NIPS 2018
Sun Dec 2nd through Sat the 8th, 2018 at Palais des Congrès de Montréal
Paper ID: 2784 Learning to Multitask

### Reviewer 1

This paper proposes a new learning framework to identify effective multitask model for a given multitask problem. This is done by computing task embeddings, using a graph neural network. These embeddings are used to train a function that estimate the relative test error, based on historical multitask experience. Quality: The technical content of the paper is well explained. The experiment section is very dense (probably due to lack of space) and could be better organized with some subsections. Clarity: The paper is generally well-written and structured clearly. The Figures 2 and 3 are way to small and can not be read on a printed version (again, probably due to lack of space). Originality: The main idea of this paper is very interesting and the empirical results look encouraging. I am not convinced by the argumentation given between line 320 and 325. Even if this experiment is interesting, showing that other functions lead to worse performance do not really "demonstrate the effectiveness of the proposed functions"... Significance: The model is evaluated on standard multi-task evaluation benchmarks and compared with many baseline systems. The paper clearly demonstrate the interest of this model for identifying good multitask model for a new multitask problem.

### Reviewer 2

This paper proposes a learning to multitask (L2MT) framework to identify a suitable multitask model under a unified formulation (1) for a multitask problem. This paper is well written and easy to follow. Different from traditional model selection approaches (e.g., cross validation) to determine the suitable multitask model for a multitask problem, the proposed L2MT provides a novel learning approach to solve this issue. This paper is novel in the following aspects: 1) The proposed LGNN is used to learn a dataset embedding for a task. This is totally different from traditional approaches which rely on manually designed features to represent a dataset. With the LGNN, the training process of L2MT becomes end-to-end, which alleviates the tedious feature engineering process. 2) Based on the unified multitask formulation (1), each multitask model is parameterized by the task covariance matrix $\Omega$. With such continuous parameterization, the testing process can learn a novel $\Omega$ out of all the known multitask models presented in Section 2 and this makes learning a better multitask model than all the existing models possible. I think this is a reason that the proposed L2MT can outperform all baseline models in the experiments. 3) The construction of the estimation function is based on the kernel function, which is easy to understand and also facilitates the optimization in the test process.
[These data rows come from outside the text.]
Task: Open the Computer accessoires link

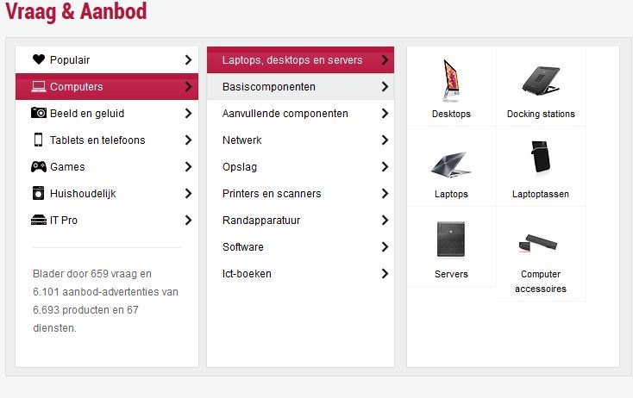Action: [541, 281]
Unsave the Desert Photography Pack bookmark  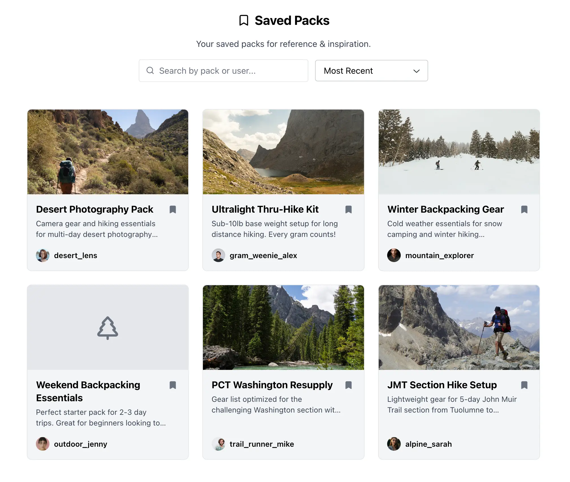point(173,210)

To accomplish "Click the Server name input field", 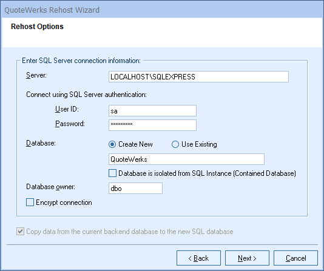I will [198, 77].

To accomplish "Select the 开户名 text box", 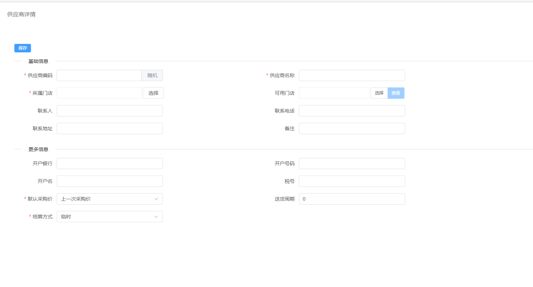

The interesting idea of introducing a link function to transform labels simplifies the construction of the estimation function. 4) The experiments are thorough by presenting different aspects of the proposed L2MT. I have some minor questions: (1) In Theorems 1 and 2, Schatten a-norm and squared Schatten a-norm with 1<=a<2 are instances of formulation (1). What about other cases for a, e.g., 0=2? Can these cases be unified into formulation (1)? (2) The generalization bound seems important to L2MT. It is better to put the analysis in the main body instead of the supplementary material though I understand this is due to page limit.